Stated goal: Format each line of the data below as a numbered list, omitting any blank lines and leaving the pictures out.

Exercise material:
------------------------------------------------

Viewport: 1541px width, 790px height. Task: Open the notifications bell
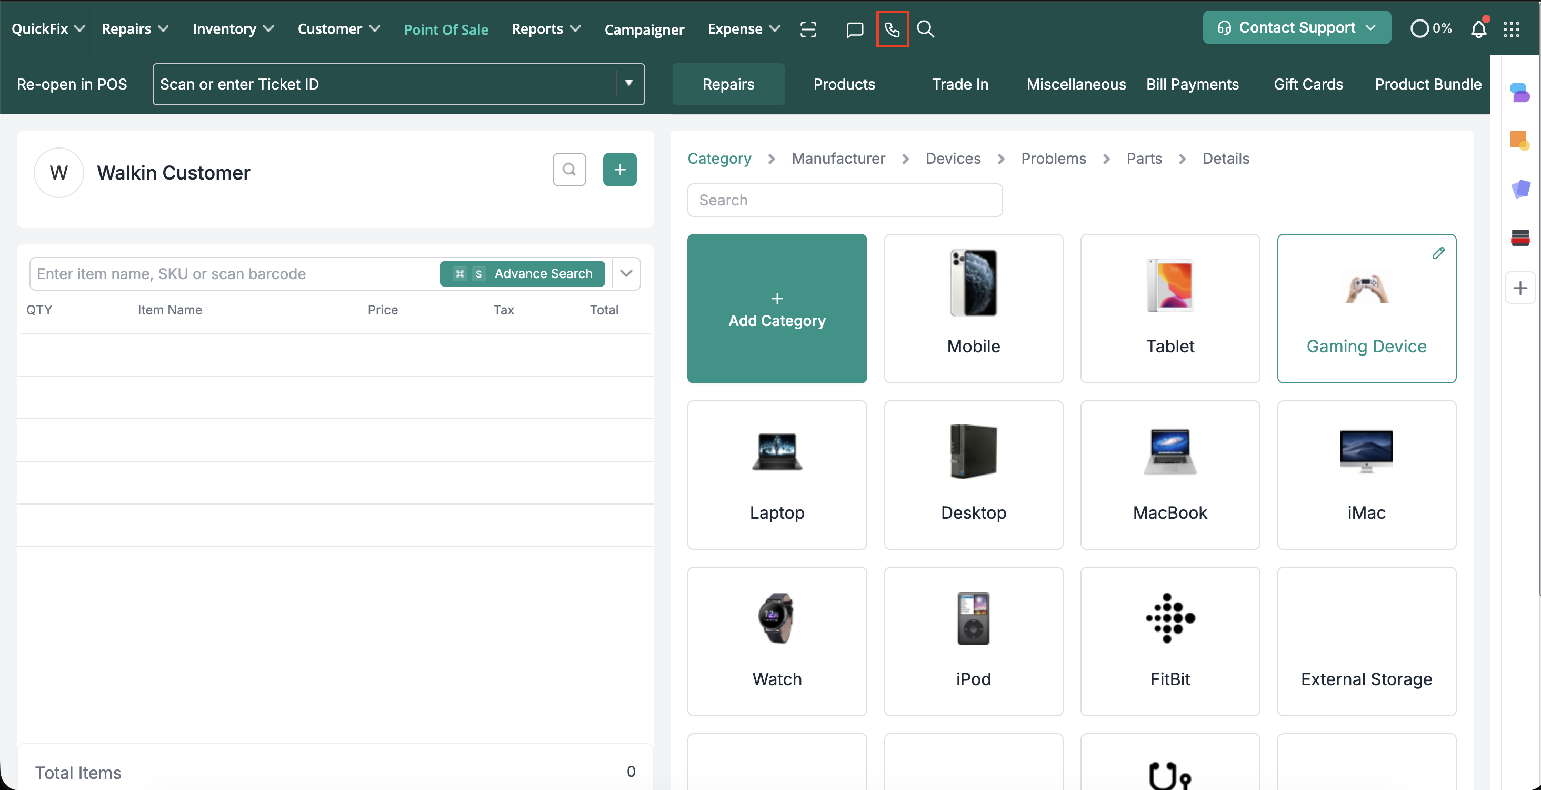tap(1478, 29)
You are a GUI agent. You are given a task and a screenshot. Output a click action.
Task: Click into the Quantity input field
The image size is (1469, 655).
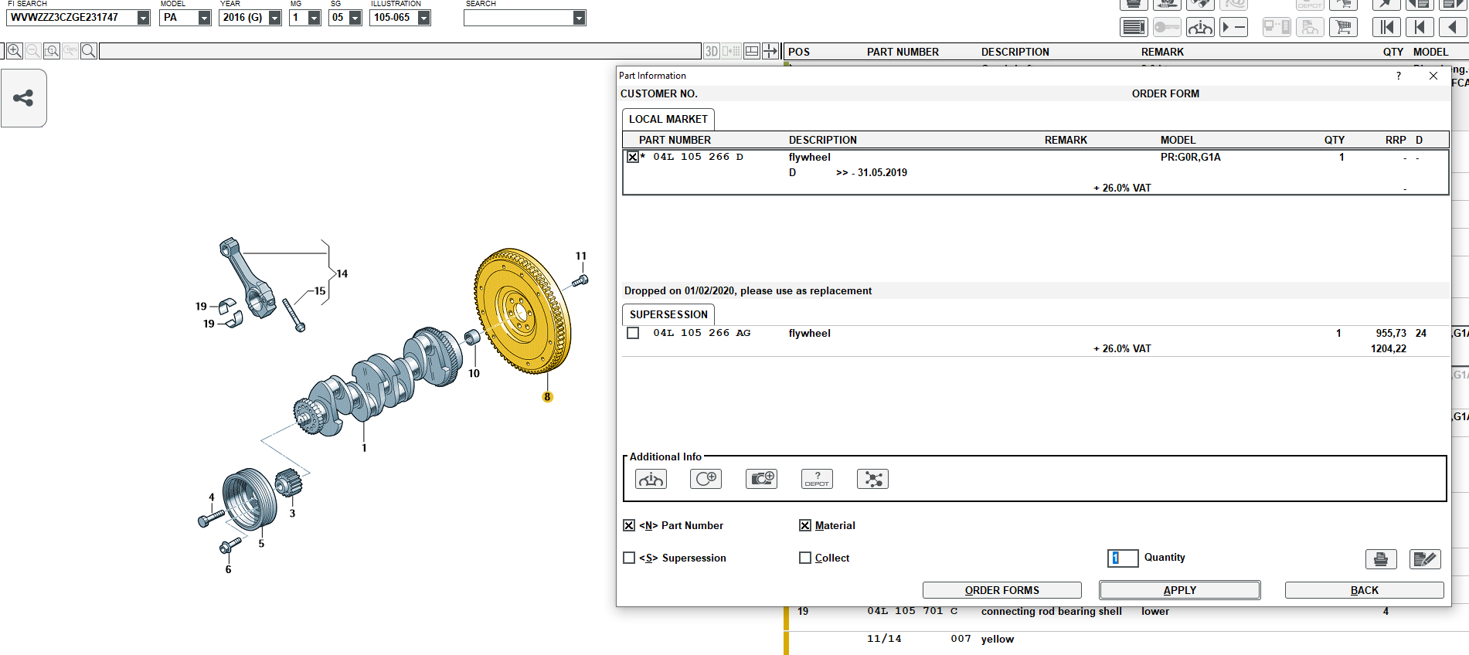(x=1123, y=558)
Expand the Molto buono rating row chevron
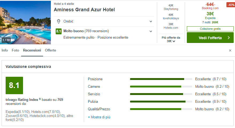235x128 pixels. coord(151,31)
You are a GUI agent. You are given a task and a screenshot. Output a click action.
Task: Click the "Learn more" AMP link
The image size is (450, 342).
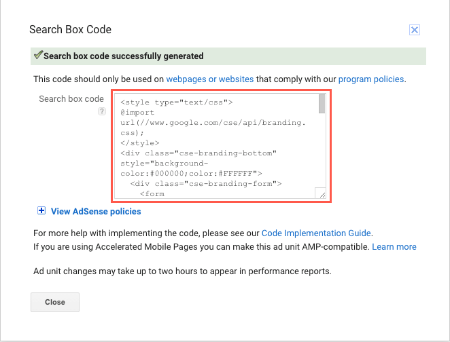394,246
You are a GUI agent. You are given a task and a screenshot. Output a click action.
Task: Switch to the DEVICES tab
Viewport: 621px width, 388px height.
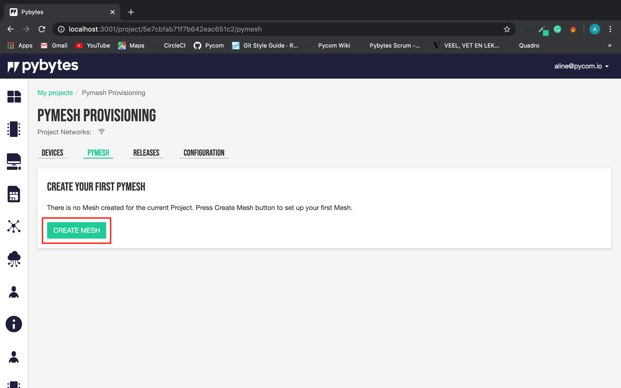point(53,152)
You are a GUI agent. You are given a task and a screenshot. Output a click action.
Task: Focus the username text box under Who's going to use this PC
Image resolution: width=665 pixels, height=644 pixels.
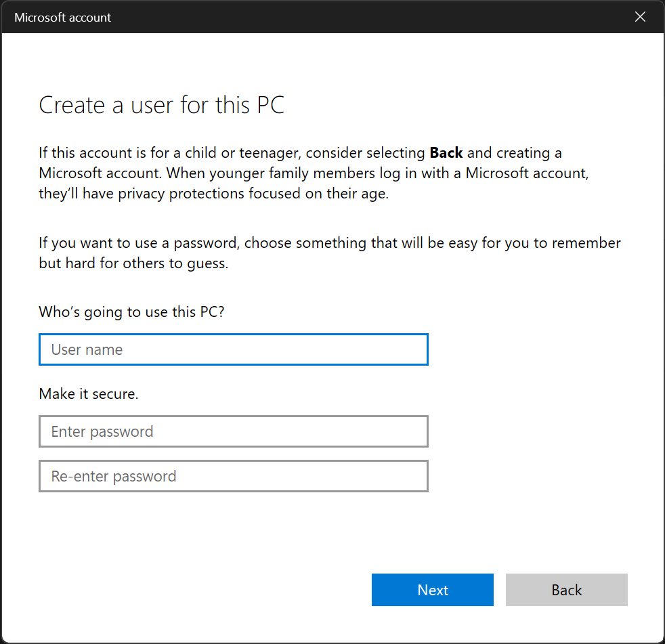[x=234, y=349]
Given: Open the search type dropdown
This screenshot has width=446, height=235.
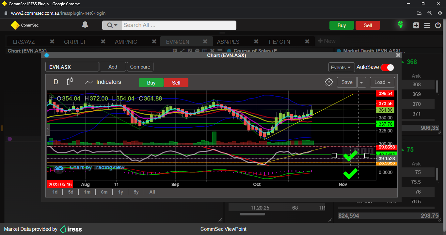Looking at the screenshot, I should click(x=112, y=25).
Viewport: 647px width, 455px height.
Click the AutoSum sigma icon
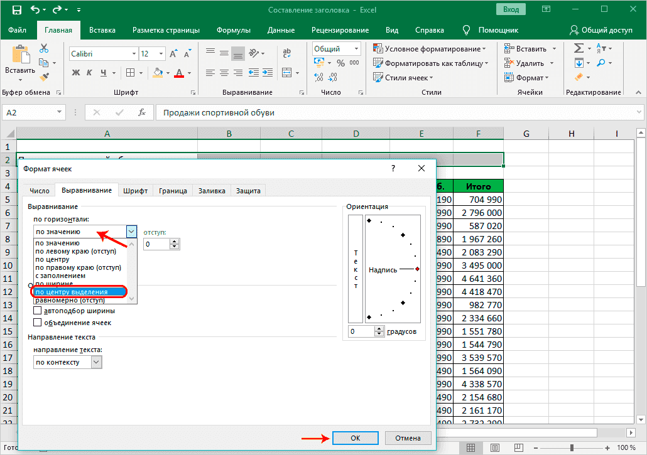click(579, 48)
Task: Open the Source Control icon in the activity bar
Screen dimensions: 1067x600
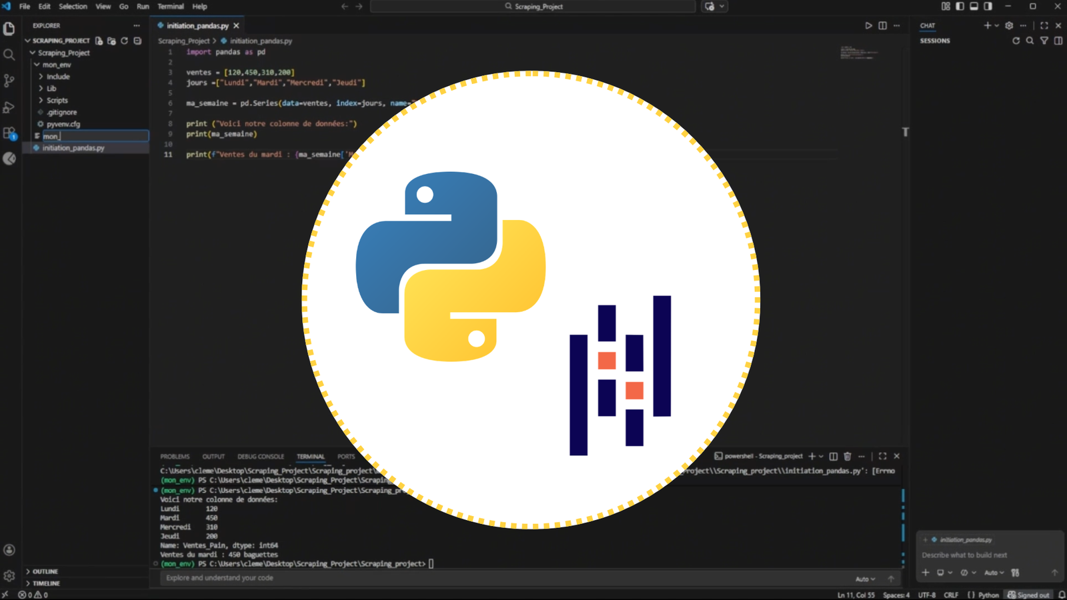Action: point(9,81)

------------------------------------------------

Solution:
1. Viewport: 1541px width, 790px height. Task: Open the notifications bell
2. tap(1478, 29)
3. You are a GUI agent. You are given a task and a screenshot. Output a click action.
4. Task: Click into the Quantity input field
5. The image size is (1469, 655).
6. (x=1123, y=558)
7. Expand the Molto buono rating row chevron
8. 235x128 pixels. coord(151,31)
9. You are a GUI agent. You are given a task and a screenshot. Output a click action.
10. Task: Click the "Learn more" AMP link
11. The image size is (450, 342).
12. 394,246
13. You are a GUI agent. You are given a task and a screenshot. Output a click action.
14. Task: Switch to the DEVICES tab
15. Viewport: 621px width, 388px height.
16. point(53,152)
17. You are a GUI agent. You are given a task and a screenshot. Output a click action.
18. Task: Focus the username text box under Who's going to use this PC
19. Image resolution: width=665 pixels, height=644 pixels.
20. [x=234, y=349]
21. Given: Open the search type dropdown
22. This screenshot has width=446, height=235.
23. Looking at the screenshot, I should click(x=112, y=25).
24. Viewport: 647px width, 455px height.
25. Click the AutoSum sigma icon
26. click(579, 48)
27. Task: Open the Source Control icon in the activity bar
28. Screen dimensions: 1067x600
29. Action: point(9,81)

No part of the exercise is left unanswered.